I don’t know what kind of coverage a similar incident would draw in Atlanta, but you can bet this will get full play here, where an NHL player’s every move is of interest to the masses.
“Nobody wants to make headlines, especially coming to a new city,” a former teammate of Byfuglien’s, who asked to remain anonymous, told me, Thursday. “You never want to put yourself in that situation.”
As of Thursday evening, Byfuglien still hadn’t been formally charged.
His former teammate, who’d spoken with him, downplayed the incident, saying it wasn’t as serious as it sounded.
“He’s not that kind of a guy,” the player insisted. “He’s a great guy. A great family and community guy, great with kids.

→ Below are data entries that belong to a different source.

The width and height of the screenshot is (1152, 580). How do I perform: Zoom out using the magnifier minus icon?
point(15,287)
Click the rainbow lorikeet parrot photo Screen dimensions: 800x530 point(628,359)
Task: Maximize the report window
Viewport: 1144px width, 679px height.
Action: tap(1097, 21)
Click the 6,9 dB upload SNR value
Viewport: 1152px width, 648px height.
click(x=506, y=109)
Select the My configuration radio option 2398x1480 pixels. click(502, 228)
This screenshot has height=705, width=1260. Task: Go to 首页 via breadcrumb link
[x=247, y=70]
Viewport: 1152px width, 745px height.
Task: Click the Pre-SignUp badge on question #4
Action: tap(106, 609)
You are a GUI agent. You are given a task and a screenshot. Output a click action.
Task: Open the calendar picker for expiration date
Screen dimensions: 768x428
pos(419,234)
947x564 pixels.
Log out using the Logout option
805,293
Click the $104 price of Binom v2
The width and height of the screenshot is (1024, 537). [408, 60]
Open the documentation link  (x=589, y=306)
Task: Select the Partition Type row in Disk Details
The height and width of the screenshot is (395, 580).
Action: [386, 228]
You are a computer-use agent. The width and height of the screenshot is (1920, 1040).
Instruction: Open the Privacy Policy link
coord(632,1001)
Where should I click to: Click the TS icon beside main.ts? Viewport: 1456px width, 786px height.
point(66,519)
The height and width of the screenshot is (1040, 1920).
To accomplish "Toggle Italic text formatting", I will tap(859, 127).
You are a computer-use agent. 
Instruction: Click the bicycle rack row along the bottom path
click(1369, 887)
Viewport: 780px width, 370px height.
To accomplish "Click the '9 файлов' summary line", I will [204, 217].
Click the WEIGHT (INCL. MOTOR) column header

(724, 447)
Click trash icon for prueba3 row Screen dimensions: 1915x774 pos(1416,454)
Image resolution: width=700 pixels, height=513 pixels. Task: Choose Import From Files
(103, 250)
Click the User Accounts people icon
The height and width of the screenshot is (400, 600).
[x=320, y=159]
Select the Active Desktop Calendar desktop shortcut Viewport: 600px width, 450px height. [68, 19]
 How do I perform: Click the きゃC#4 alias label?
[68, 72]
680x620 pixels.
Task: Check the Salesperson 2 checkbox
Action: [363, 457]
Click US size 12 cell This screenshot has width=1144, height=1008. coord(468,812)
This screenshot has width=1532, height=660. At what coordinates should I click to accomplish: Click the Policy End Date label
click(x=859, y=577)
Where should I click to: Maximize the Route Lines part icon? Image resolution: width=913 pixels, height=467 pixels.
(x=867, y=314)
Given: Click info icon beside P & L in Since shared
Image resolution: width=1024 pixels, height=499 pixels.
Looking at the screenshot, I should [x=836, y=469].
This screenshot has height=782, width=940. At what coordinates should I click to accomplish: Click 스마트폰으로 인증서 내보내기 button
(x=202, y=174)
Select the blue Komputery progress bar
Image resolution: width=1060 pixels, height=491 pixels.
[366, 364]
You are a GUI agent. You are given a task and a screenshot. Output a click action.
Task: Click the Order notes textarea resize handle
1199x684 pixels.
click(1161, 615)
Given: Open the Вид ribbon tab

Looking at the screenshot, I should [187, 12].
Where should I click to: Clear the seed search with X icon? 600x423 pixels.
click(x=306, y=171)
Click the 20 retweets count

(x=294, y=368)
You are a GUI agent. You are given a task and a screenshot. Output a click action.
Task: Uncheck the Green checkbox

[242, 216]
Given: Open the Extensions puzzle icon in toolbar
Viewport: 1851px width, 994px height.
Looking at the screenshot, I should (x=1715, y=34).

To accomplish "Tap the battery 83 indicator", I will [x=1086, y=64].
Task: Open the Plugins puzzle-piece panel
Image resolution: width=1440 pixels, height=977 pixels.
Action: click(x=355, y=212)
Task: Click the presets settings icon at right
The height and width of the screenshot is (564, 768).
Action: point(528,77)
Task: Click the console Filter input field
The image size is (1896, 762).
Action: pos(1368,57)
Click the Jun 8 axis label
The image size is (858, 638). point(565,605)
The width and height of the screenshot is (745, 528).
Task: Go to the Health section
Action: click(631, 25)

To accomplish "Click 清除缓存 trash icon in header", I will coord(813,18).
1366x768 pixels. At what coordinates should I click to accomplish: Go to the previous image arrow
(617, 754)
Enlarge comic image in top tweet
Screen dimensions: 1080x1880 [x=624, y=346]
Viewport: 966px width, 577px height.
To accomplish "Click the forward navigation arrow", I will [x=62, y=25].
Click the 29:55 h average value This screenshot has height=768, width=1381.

It’s not something in a million years you’d dream of happening.”
Of course, even great guys make mistakes.
Curiously, the Jets remained silent on the incident, issuing releases about their rookie camp (11:14 a.m.) and the long-awaited unveiling of their jerseys (3:57 p.m.) — but nothing about Big Buff.
This from an organization that’s gone out of its way to say character is one of the prerequisites of being a Jet.
GM Kevin Cheveldayoff granted the Sun an interview about other issues, but questions about his star defenceman were off-limits.
There wasn’t even a formal statement about how the club takes the issue of drinking and driving (or boating) very seriously, but will wait to see how the incident unfolds.
Don’t think it’s a big deal to have a few pops and get behind the wheel of a boat?
Tell that to the families of Tim Crews and Steve Olin, the two Cleveland Indians pitchers killed when Crews had a few too many and ran into a dock, in 1993.
Perhaps the Jets are waiting to see if charges will be laid before saying anything.
Either way, Byfuglien has already paid a price in the court of public opinion.
If not for drinking too much, then for weighing too much.
A report says the guy tipped the jail-house scales at 286 pounds, some 41 pounds over his listed playing weight of last season.
Of course, with Big Buff, what’s listed could be a big bluff.
“The last time Buff was 245 pounds he might have been 14 years old,” his ex-teammate said.
That may be.But here in hockey country, every pound is scrutinized. Just like every outing with a case of beer is a potential national incident.
Charge or no charge, mistake or misunderstanding, Big Buff has learned that lesson.
On a lake that’s taught a few of them.